Erste orale Therapie in Sicht |
Brigitte M. Gensthaler |
01.03.2021 17:35 Uhr |
Für Säuglinge mit spinaler Muskelatrophie Typ 1 fast unerreichbar: die motorischen Fortschritte eines Kindes im ersten Lebensjahr wie den Kopf allein halten, sitzen, stehen und laufen. Unbehandelt sterben viele sehr früh oder müssen beatmet werden. / Foto: Adobe Stock/lev dolgachov
Die Spinale Muskelatrophie (SMA) ist eine schwere, seltene neurodegenerative Erkrankung, die unbehandelt zu schwerer Behinderung und frühem Tod von Säuglingen führt. Die Erkrankung betrifft die Motoneuronen im Gehirn und Rückenmark, die die Muskelbewegung kontrollieren. Den Patienten fehlt aufgrund von Gendefekten ein Protein namens »Survival motor neuron« (SMN).
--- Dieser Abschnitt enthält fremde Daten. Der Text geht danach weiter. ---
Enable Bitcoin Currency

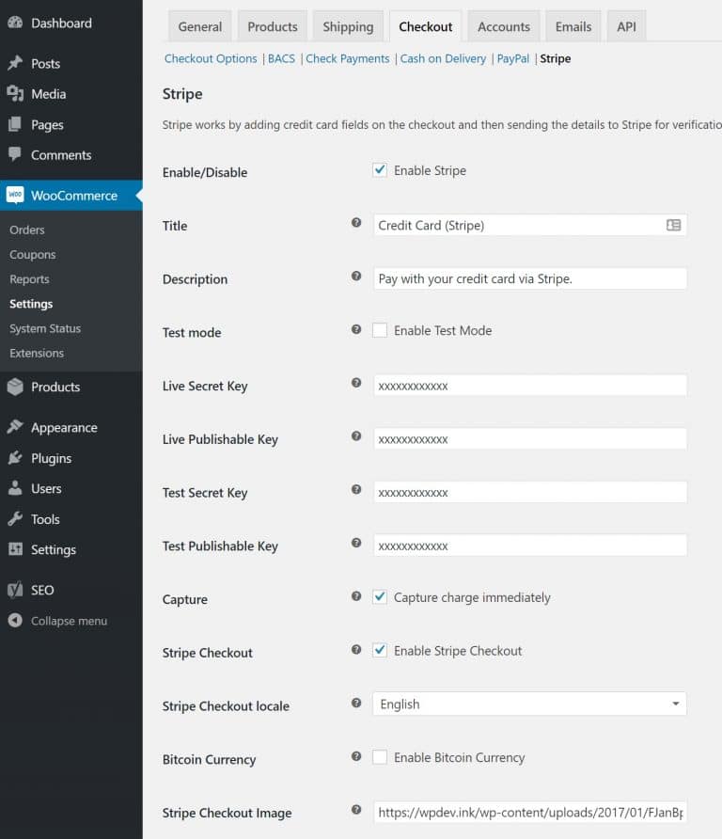pyautogui.click(x=380, y=757)
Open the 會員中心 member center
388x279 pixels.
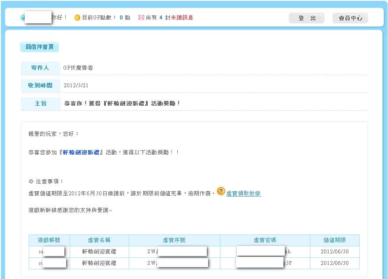coord(350,18)
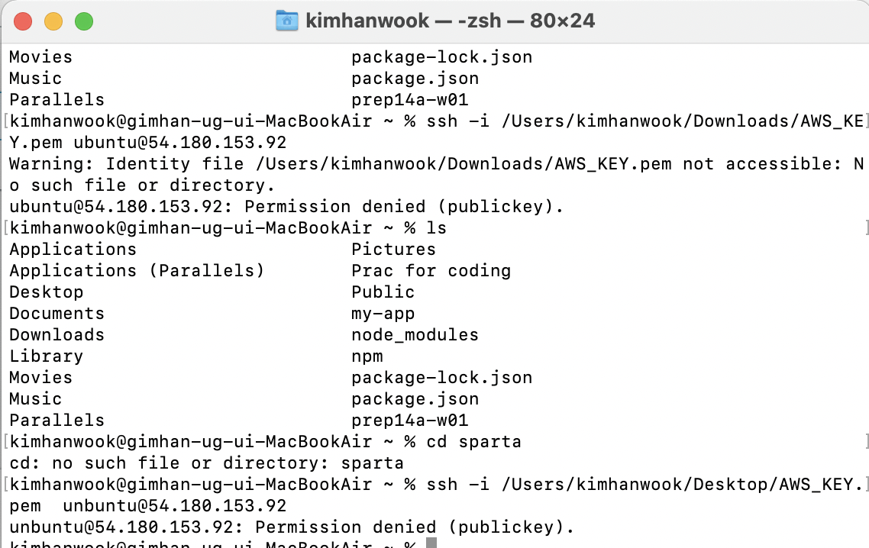Viewport: 869px width, 548px height.
Task: Click the node_modules entry in listing
Action: 415,334
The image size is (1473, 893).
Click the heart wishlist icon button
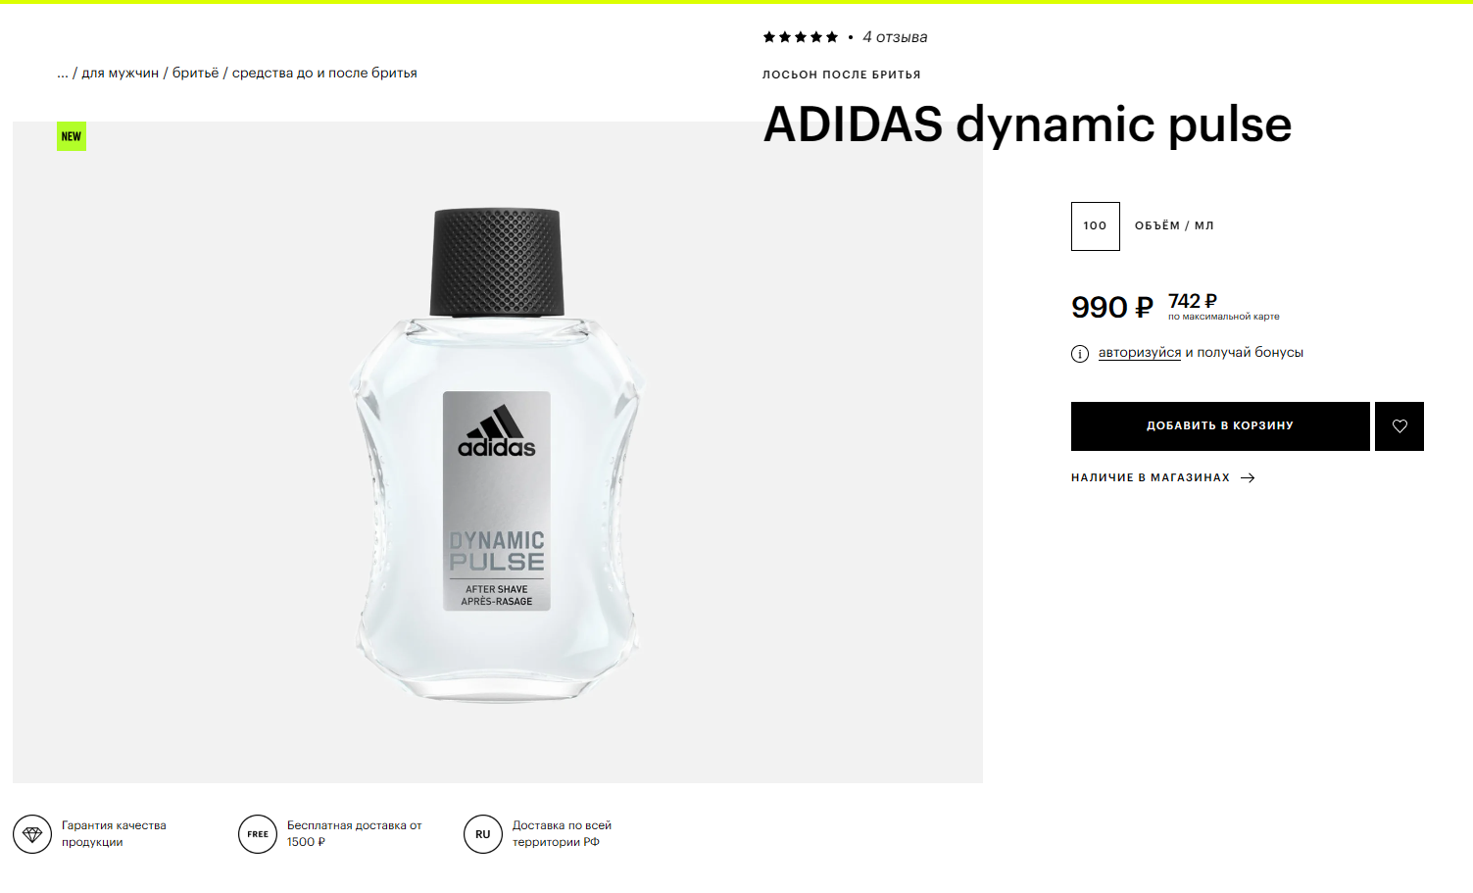1399,426
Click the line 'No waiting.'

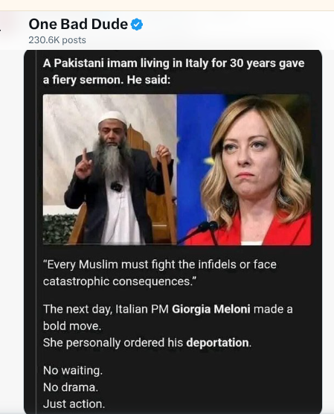tap(73, 370)
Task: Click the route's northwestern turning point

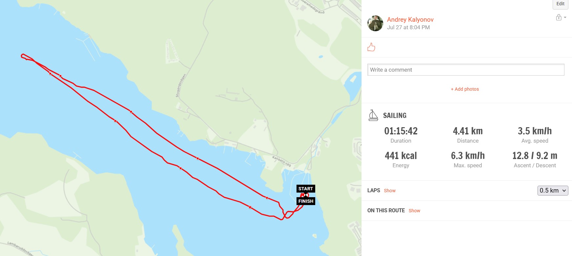Action: tap(22, 55)
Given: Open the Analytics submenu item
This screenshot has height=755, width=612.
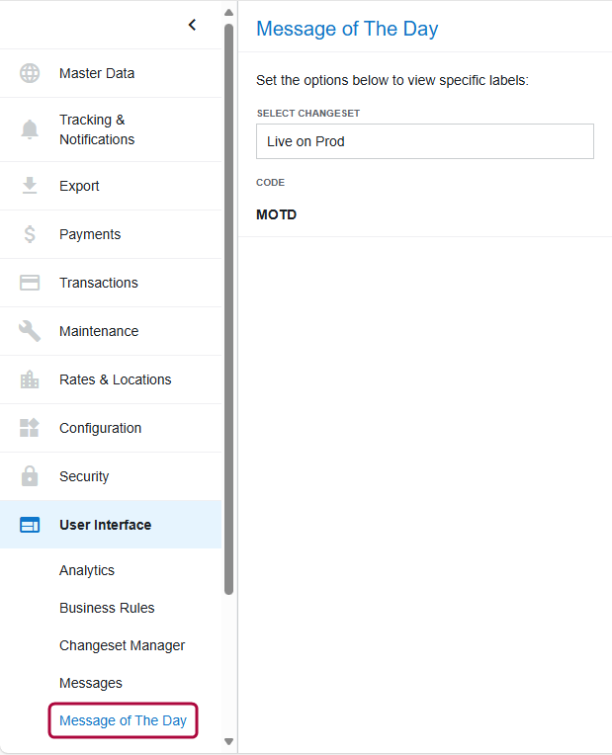Looking at the screenshot, I should click(x=87, y=570).
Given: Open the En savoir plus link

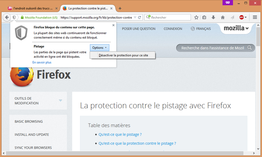Looking at the screenshot, I should point(41,62).
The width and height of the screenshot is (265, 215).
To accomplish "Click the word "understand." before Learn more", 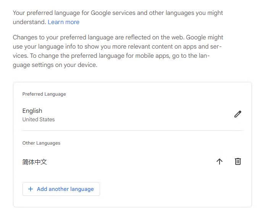I will pos(29,22).
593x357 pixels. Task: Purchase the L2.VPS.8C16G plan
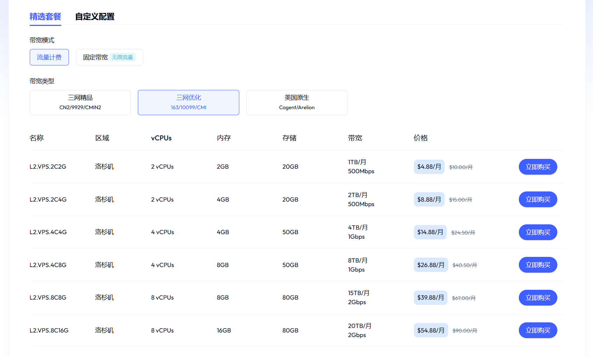(538, 330)
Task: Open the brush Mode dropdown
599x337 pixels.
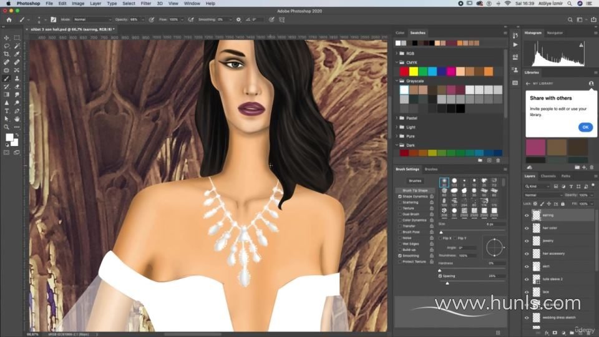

Da elektrische Impulse vom Gehirn nicht mehr an die Muskeln weitergeleitet werden, resultieren fortschreitende Muskelschwäche und –atrophie sowie Paresen. Der klinische Verlauf ist sehr variabel. Die schwerste Form (SMA Typ 1) führt unbehandelt bei 90 Prozent der Säuglinge innerhalb von zwei Jahren zum Tod oder zur ständigen Beatmungspflicht. Es gibt auch kindliche und juvenile SMA bis hin zu langsam fortschreitenden Formen, die erst im Erwachsenenalter auftreten können.
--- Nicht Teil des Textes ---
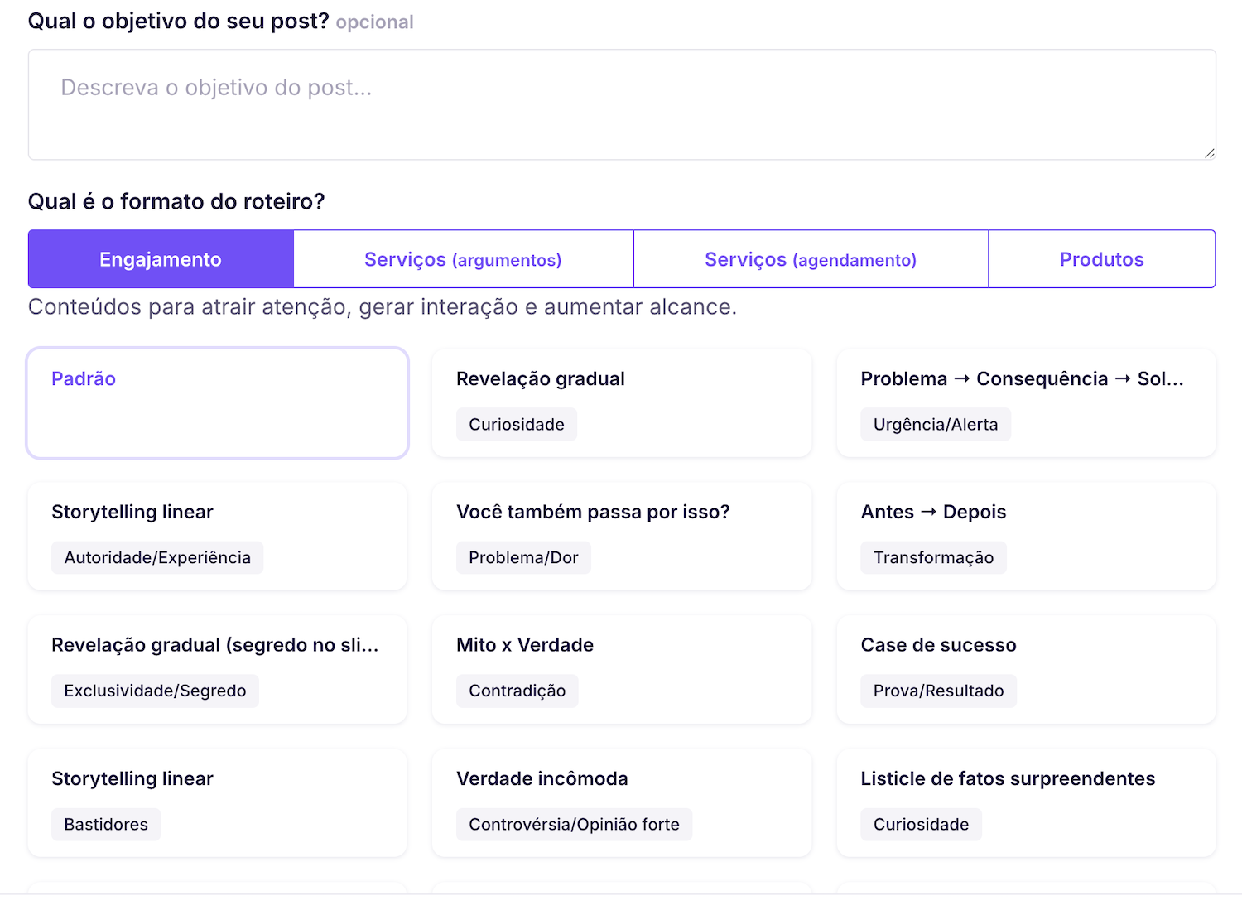This screenshot has width=1242, height=910.
Task: Choose the Você também passa por isso? card
Action: click(621, 536)
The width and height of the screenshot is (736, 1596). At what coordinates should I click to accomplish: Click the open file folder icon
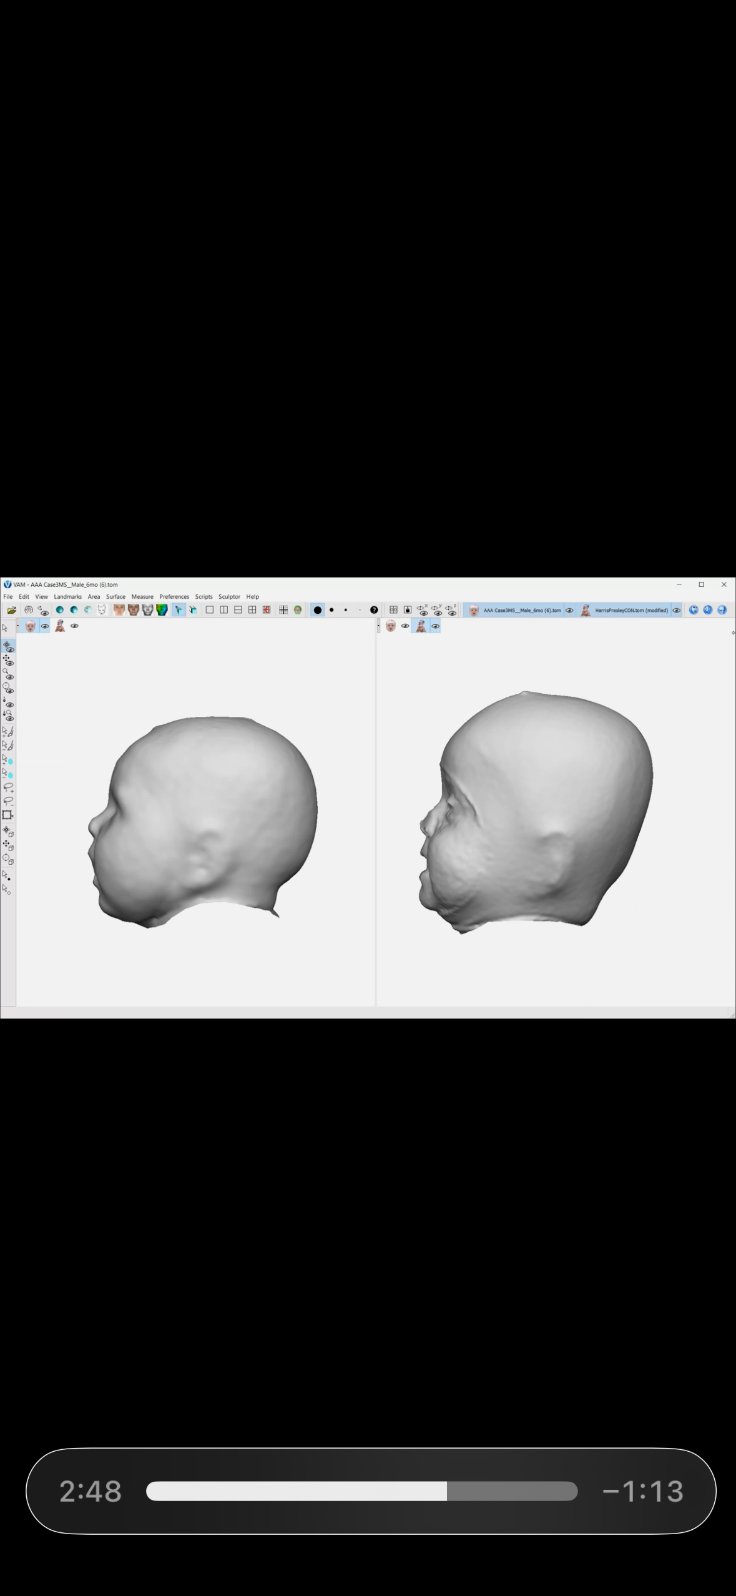(x=11, y=610)
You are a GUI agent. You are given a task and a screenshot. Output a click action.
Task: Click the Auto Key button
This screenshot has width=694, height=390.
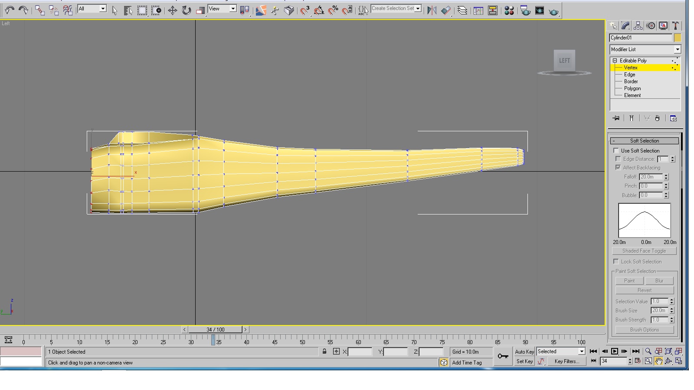524,352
Seit 2016 sind mit dem RNA-Therapeutikum Nusinersen (Spinraza®) und seit 2019 mit dem Gentherapeutikum Onasemnogen-Abeparvovec (Zolgensma™) zwei Medikamente zur Behandlung der SMA zugelassen. Der oral verfügbare Wirkstoff Risdiplam (Evrysdi®, Roche) ist seit 2020 in den USA zugelassen und wurde von der europäischen Arzneimittelbehörde EMA in einem beschleunigten Verfahren geprüft. Das Orphan Drug soll zur Behandlung von Patienten ab zwei Monaten mit »5q SMA« vom Typ 1 bis 3 oder mit bis zu vier SMA2-Kopien eingesetzt werden.
Das SMN-Protein wird normalerweise von zwei Genen (SMN1 und SMN2) kodiert. Den meisten SMA-Patienten fehlt das SMN1-Gen, aber sie haben wenigstens eine Kopie des SMN2-Gens. Allerdings entsteht daraus nur ein verkürztes SMN-Protein mit deutlich reduzierter Funktion.
Das synthetische Molekül Risdiplam wirkt als »mRNA-Spleißmodifikator« für SMN2 und ermöglicht so die Bildung eines normal langen und funktionsfähigen SMN-Proteins. Dies soll das Überleben der Motoneuronen verbessern und Symptome lindern. Großer Vorteil: Die Patienten können das Medikament einmal täglich zu Hause oral einnehmen.
Wirksamkeit und Sicherheit von Evrysdi wurden in mehreren klinischen Studien getestet. Die CHMP-Empfehlung basiert auf zwei klinischen Studien, in die junge Säuglinge (Typ 1, FIREFISH-Studie) sowie Patienten zwischen zwei und 25 Jahren mit spät einsetzender Erkrankung (Typ 2 und 3, SUNFISH-Studie) eingeschlossen waren. In der FIREFISH-Studie zeigten sich günstige Effekte auf das Überleben der Säuglinge und deren motorische Entwicklung (wie kurzzeitiges Sitzen ohne Unterstützung oder Aufrechthalten des Kopfes) unter Risdiplam. Zudem stieg die Menge an SMA-Protein während der zwölfmonatigen Therapie. Auch in der SUNFISH-Studie erreichten die Patienten motorische Vorteile und eine erhöhte Menge an SMA-Protein, verglichen mit dem natürlichen Verlauf der Erkrankung.
Die häufigsten unerwünschten Effekte waren Kopfschmerzen, Ulzerationen im Mund und Aphthen, Harnwegsinfekte, Gelenkschmerzen, Übelkeit, Pyrexie und Schwindel.
Das Unternehmen ist verpflichtet, weitere Studien mit dem Orhan Drug vorzulegen. Eine Beobachtungsstudie soll Langzeiteffekte der Therapie mit Risdiplam gegenüber historischen Kontrollen aufzeigen.